I chose an Italian recipe from Leah Koenig’s cookbook “Little Ebook of Jewish Feasts.” It combines lemon, thyme and cinnamon in a quick marinade that makes the hen moist and tender without demanding it to sit far too lengthy (if it does, the acid from the lemon juice will make the
meat tough).

I experienced hardly ever had fried hen built with lemon just before, but it’s a very genius inclusion. The acidity cuts through the fats and helps prevent the dish from currently being overwhelmingly oily, which is specially welcome if you’ve continue to got piles of other fried deliciousness to plow your way by means of. I wouldn’t believe to contain cinnamon in a fried hen recipe both, but it adds a nice depth of flavor.

Keftes de Prasa

Photo by Sophie Panzer

These leek fritters are a Sephardic getaway staple and are normally eaten at Chanukah due to the fact they are fried in oil. They originated in the Iberian peninsula but can also be found in Turkish, Greek and Middle Eastern delicacies.
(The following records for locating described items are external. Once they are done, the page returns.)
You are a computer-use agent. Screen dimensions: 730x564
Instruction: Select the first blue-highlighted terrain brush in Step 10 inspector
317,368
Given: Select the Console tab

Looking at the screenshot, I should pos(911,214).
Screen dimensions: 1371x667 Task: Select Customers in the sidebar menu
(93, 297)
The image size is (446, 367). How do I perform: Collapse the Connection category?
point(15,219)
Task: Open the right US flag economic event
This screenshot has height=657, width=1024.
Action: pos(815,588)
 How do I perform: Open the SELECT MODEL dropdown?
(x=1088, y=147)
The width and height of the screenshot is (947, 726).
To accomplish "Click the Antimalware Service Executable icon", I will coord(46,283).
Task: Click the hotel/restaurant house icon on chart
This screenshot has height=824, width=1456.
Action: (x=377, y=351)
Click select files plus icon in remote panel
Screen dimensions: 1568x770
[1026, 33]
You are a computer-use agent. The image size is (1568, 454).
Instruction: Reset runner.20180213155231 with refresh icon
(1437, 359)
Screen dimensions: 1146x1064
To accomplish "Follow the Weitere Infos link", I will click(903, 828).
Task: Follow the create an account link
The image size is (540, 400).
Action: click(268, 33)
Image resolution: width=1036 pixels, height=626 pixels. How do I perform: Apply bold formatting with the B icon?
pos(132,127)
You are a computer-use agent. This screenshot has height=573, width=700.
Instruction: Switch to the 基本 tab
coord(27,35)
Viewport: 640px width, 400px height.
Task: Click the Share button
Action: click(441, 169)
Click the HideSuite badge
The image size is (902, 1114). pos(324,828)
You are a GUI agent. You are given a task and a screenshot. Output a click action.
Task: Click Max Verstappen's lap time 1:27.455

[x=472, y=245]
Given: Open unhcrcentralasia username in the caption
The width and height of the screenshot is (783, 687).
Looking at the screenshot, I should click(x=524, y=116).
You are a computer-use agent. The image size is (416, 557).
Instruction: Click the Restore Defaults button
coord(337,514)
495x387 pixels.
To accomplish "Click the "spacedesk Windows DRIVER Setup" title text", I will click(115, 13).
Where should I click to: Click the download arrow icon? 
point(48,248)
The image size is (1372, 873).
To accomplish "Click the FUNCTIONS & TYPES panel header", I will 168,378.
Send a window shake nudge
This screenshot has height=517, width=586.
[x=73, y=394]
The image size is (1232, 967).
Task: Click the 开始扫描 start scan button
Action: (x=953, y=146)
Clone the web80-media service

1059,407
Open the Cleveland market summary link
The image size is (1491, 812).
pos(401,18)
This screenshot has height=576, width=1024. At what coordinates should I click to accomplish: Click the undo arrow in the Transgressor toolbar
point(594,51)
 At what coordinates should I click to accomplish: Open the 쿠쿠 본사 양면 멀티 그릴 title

I observed a simple recipe by Michael Natkin on Serious Eats that named for leeks, eggs, bread crumbs, herbs and salt. At minimum, it seemed uncomplicated till I started off washing the leeks … and kept washing the leeks for what felt like two hrs mainly because they had so a great deal grit in them. The batter will come out a tiny thinner than a normal latke, which threw me off as I attempted to decide no matter whether they were being completed, but I managed to stay away from burning most
of them.

Fine, fifty percent of them.

The keftes have a light-weight, sweet, pretty much nutty taste when they are cooked, and I could very easily have eaten four or five at a time. The crispy fried texture definitely screams “Chanukah,” although these leek pancakes are a minimal significantly less starchy and filling than a latke.

Gulab Jamun

Image by Sophie Panzer

I was common with these fried sweets many thanks to my moderate to severe obsession with Indian food, but I didn’t comprehend right up until lately that they had been generally loved at Chanukah by Indian Jews.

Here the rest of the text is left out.